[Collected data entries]
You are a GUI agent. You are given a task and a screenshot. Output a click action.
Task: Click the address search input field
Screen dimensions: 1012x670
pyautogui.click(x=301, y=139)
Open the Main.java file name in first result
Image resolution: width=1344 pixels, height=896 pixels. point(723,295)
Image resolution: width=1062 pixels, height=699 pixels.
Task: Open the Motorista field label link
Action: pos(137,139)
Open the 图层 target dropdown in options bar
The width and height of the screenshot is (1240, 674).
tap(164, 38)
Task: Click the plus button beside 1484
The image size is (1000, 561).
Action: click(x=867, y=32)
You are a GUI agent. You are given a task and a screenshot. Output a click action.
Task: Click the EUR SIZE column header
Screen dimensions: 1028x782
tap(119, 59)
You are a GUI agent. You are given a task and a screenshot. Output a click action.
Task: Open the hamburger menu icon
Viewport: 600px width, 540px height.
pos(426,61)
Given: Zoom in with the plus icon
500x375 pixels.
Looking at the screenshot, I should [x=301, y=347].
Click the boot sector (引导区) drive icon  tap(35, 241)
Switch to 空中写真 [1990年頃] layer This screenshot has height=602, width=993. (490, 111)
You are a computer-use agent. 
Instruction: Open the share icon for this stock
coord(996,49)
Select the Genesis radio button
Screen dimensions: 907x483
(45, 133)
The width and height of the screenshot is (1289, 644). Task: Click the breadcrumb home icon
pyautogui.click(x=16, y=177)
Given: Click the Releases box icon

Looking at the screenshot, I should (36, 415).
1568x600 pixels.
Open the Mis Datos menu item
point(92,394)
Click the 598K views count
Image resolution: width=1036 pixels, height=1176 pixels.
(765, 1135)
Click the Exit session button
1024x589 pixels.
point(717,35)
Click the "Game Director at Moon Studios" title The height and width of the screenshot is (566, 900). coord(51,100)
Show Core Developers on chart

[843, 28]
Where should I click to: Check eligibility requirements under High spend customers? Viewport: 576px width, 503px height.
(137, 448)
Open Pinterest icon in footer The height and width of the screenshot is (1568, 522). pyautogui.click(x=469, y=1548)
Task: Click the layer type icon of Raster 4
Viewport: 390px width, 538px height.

> Exercise instructions: Match on "layer" and report each line of the data above that has it.

> Task solution:
Switch to 空中写真 [1990年頃] layer This screenshot has height=602, width=993. (490, 111)
Task: Click the layer type icon of Raster 4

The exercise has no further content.